━━━━━ INPUT FOR THIS TASK ━━━━━
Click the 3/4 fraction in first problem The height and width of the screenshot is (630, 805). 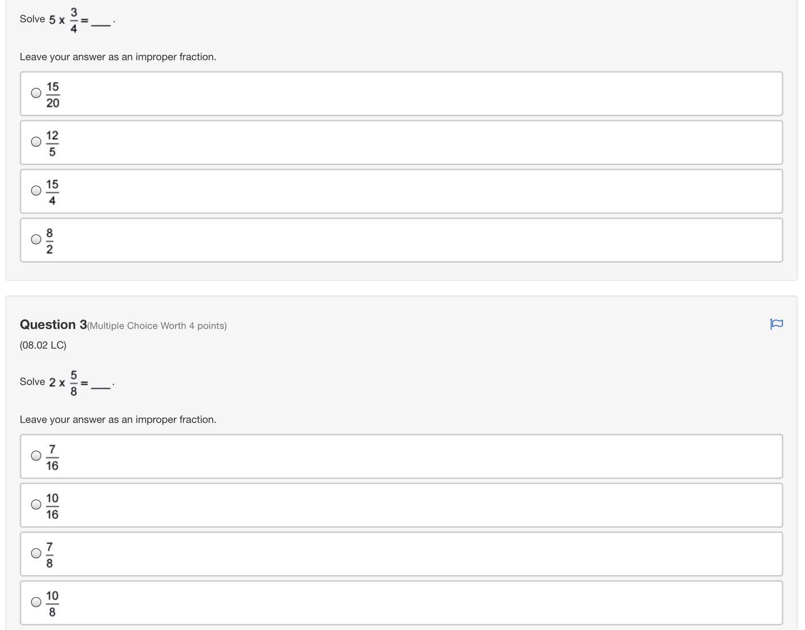[x=74, y=20]
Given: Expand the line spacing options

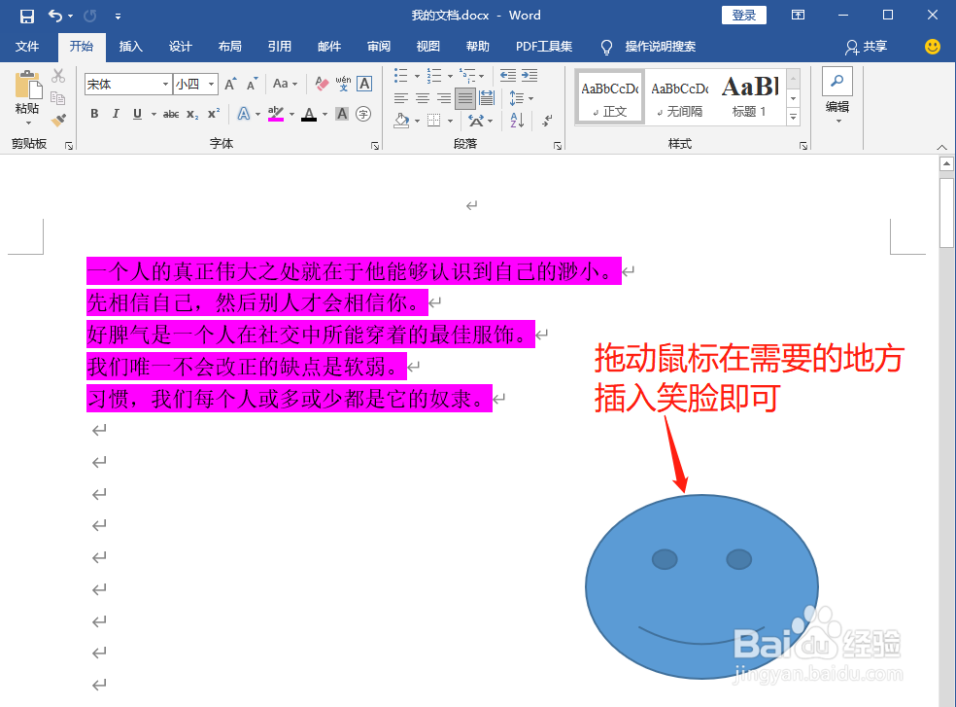Looking at the screenshot, I should pyautogui.click(x=530, y=98).
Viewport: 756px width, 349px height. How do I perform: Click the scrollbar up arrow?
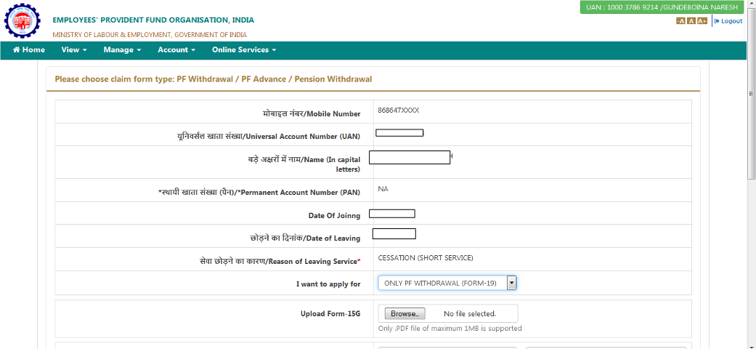click(x=751, y=4)
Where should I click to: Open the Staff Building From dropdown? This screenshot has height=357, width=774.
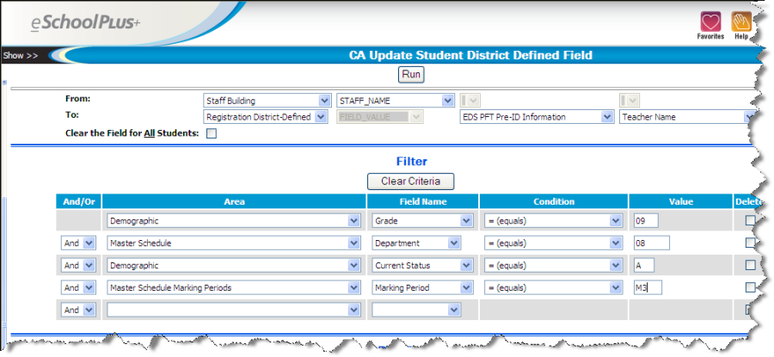(267, 101)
━━━━━
GOAL OF THE EXERCISE: Recast the part of the records that opens with the line containing "Viewport: 756px width, 349px" and runs through the end of the records as a Markdown table with the columns No. and Text, giving each non-blank line its own numbered row. Omit blank lines and leave the pictures out.

EXERCISE ANSWER:
| No. | Text |
|---|---|
| 1 | Viewport: 756px width, 349px height. How do I perform: Click the scrollbar up arrow? |
| 2 | click(x=751, y=4) |
| 3 | Where should I click to: Open the Staff Building From dropdown? This screenshot has height=357, width=774. |
| 4 | (267, 101) |